- Point Pearce
- Coordinates: 34°25′01″S 137°30′07″E﻿ / ﻿34.41694°S 137.50194°E
- Population: 147 (SAL 2021)
- Established: 1868
- Postcode(s): 5573
- Elevation: 16 m (52 ft)
- Location: 194 km (121 mi) NW of Adelaide ; 76 km (47 mi) S of Kadina ; 26 km (16 mi) SE of Maitland ;
- LGA(s): Yorke Peninsula Council
- State electorate(s): Narungga
- Federal division(s): Grey

= Point Pearce, South Australia =

Point Pearce, also spelt Point Pierce in the past, is a town in the Australian state of South Australia. The town is located in the Yorke Peninsula Council local government area, 194 km north-west of the state capital, Adelaide.

It is known for the mission established for Aboriginal people in the late nineteenth century. The location was originally known as Bookooyanna by the local Narungga people, later spelt Bukkiyana or Burgiyana.

Established as Point Pearce Mission Station in 1868, it became the Point Pearce Aboriginal Station after it was taken over by the state government in 1915, as an Aboriginal reserve. In 1972, ownership was transferred to the Point Pearce Community Council under the Aboriginal Lands Trust Act 1966.

==History==

Also known as Point Pierce, it was one of several missions established in South Australia in the late 19th century, which included Poonindie (1850), Point McLeay (Raukkan, 1850), Killalpaninna (1866) and Koonibba (1898). Some of these missions were the basis for Aboriginal communities which persist until the present; they were among the few places in the southern part of South Australia where dispossessed and displaced Aboriginal people were welcomed, even if the primary aim was Christian evangelism.

Soon after the establishment of Adelaide in 1836, settlers had begun moving into Yorke Peninsula. The British concepts of property ownership were incompatible with the Narunggas' nomadic lifestyle, resulting in the gradual displacement of the Aboriginal population. In 1868, the Point Pearce Aboriginal Mission was established by the Moravian missionary Reverend W. Julius Kuhn.

A site of 600 acres for a settlement was granted on 2 February 1868 at a place known as Bookooyanna (spelt Bukkiyana or Burgiyana in later sources), about 70 km south of Kadina. The Point Pearce Mission Station, run by the Yorke Peninsula Aboriginal Mission committee, initially attracted 70 Narrungga residents. Poor conditions and illness led to consequent deaths, and by 1874 only 28 remained.

In 1874 the reserve was extended by another 12 mi2, and including Wardang Island. By 1878, the mission was largely self-sufficient from its wool and wheat income.

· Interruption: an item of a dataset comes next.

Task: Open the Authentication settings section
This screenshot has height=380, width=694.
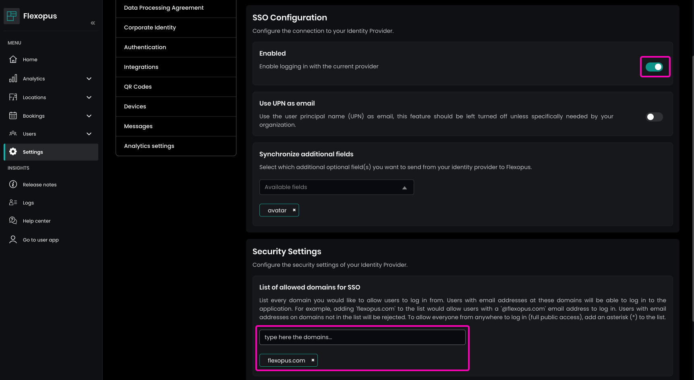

In 1894, families from the closed Poonindie Mission were moved to Point Pearce. The mission operated a school, with a separate school house built in 1906. Many children of mixed European and Chinese descent were among the 31 pupils who enrolled.

During World War I, men from Point McLeay and Point Pearce were among the first Aboriginal men in the state to enlist.

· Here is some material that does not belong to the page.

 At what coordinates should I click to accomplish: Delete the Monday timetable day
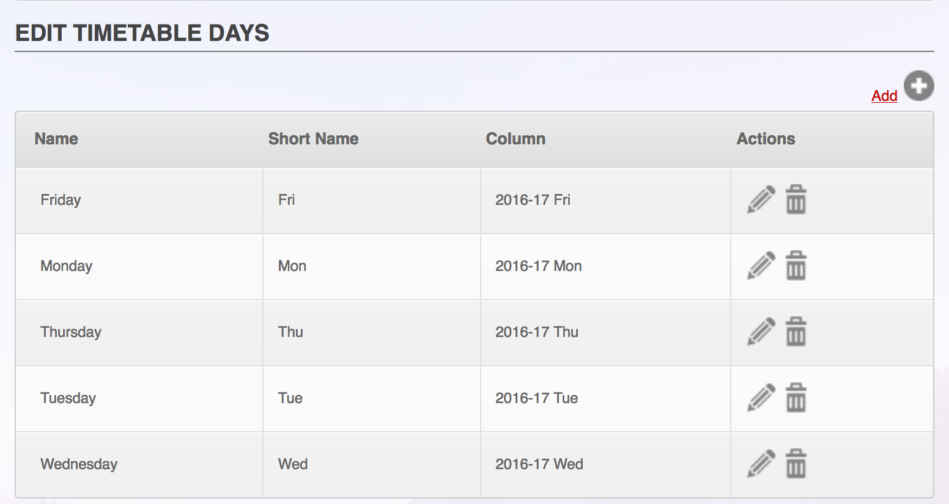click(796, 265)
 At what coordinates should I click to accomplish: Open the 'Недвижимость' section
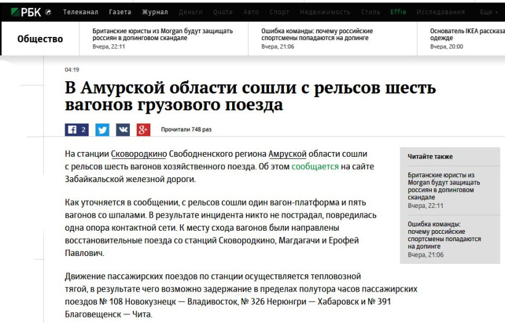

As a result of the Royal Commission on the Aborigines on 1913, the South Australian government took over management of the mission in 1915 and it became known as the Point Pearce Aboriginal Station, an Aboriginal reserve. Included in the recommendations was that the government become the legal guardian of all Aboriginal children upon reaching their 10th birthday, and place them "where they deem best". Seven years after the final report of the commission, the Aborigines (Training of Children) Act 1923, in order to allow Indigenous children to be "trained" in a special institution so that they could go out and work.

The institution is named in the Bringing Them Home report, as one which housed Indigenous children forcibly removed from their parents and thus creating the Stolen Generations.

In 1972, ownership was transferred to the Point Pearce Community Council under the Aboriginal Lands Trust Act 1966.

Many of the buildings remain today.

==Location and facilities==

Point Pearce is about 10 km north along the coast from Port Victoria, and along with Wardang Island, provides shelter for the small fishing and recreational port.

==People==
- Ivaritji (c. 1849 – 1929), Kaurna elder and last known speaker of the Kaurna language, lived there for many years.
- Gladys Elphick (1904 – 1988), founding president of the Council of Aboriginal Women of South Australia, grew up there.
- Lewis O'Brien (b. 1930), Kaurna elder, was born there.
- Alitya Rigney (1942 – 2017), Kaurna elder and scholar, who did much to revive the Kaurna language, was born there.
- Tauto Sansbury (c. 1949 – 2019), Indigenous activist, was born there.
- Natasha Wanganeen (b. 1984), AFI award-winning actor grew up in Point Pearce.